Only Xia Jie and Meng Yunfang knew what she was referring to. During the time he was practicing qigong, Meng had met a nun from the temple named Huiming. A young woman of twenty-four, she had come to the Yunhuang Temple after graduating from a Buddhist college three years earlier, and the two of them had spoken on several occasions. Meng admired her for her extensive knowledge of Buddhism, and had read The Compendium of Five Lamps and the Diamond Sutra , upon which he was happy to expound. Huiming often went to see him when she encountered things she did not understand. As a result, she frequently showed up on her side of the wall around noontime and called out for Meng Yunfang, after which they engaged in long conversations. One moonlit night, Xia Jie came home to find Meng at the wall talking to Huiming; he had been standing there so long that mosquitoes were feasting on his exposed legs, and he was scratching one leg with the other foot, back and forth.
This side of the wall said, “Huiming, this essay is much better, but you need your rest.”

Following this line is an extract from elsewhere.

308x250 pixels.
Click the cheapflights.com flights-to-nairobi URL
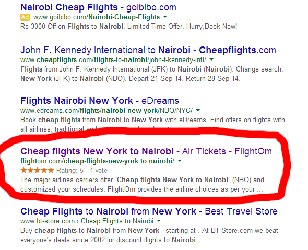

“I am not tired,” that side said. “Exhaustion comes from mental fatigue. I wrote this when it was quiet, and it made me happy.”
This side said, “Is this the happiness of Nirvana? We are separated only by a wall, but live in two separate worlds. I envy you so…”

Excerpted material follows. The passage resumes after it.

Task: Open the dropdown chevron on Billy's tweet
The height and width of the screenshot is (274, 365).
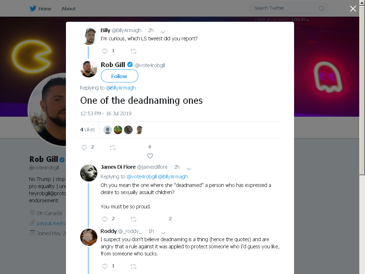Action: (163, 32)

That side giggled. “You can be anything you want, anything but a monk. You are out there looking for peace and quiet, but you cannot find it. If you ever do find a peaceful and quiet spot, I am afraid you will be disappointed.”
“Do you think so?” this side said.
“You cannot tell anyone what I said to you the other day,” that side said.
“I know,” this side said. “We are of one mind. My lips are sealed.”
That side said, “Meng Laoshi, you are a good man. I have written a petition that I would like you to take to the mayor’s office.”
This side reached over the wall. “Stand on a rock and hand it to me. Oh, no, have you twisted your ankle?”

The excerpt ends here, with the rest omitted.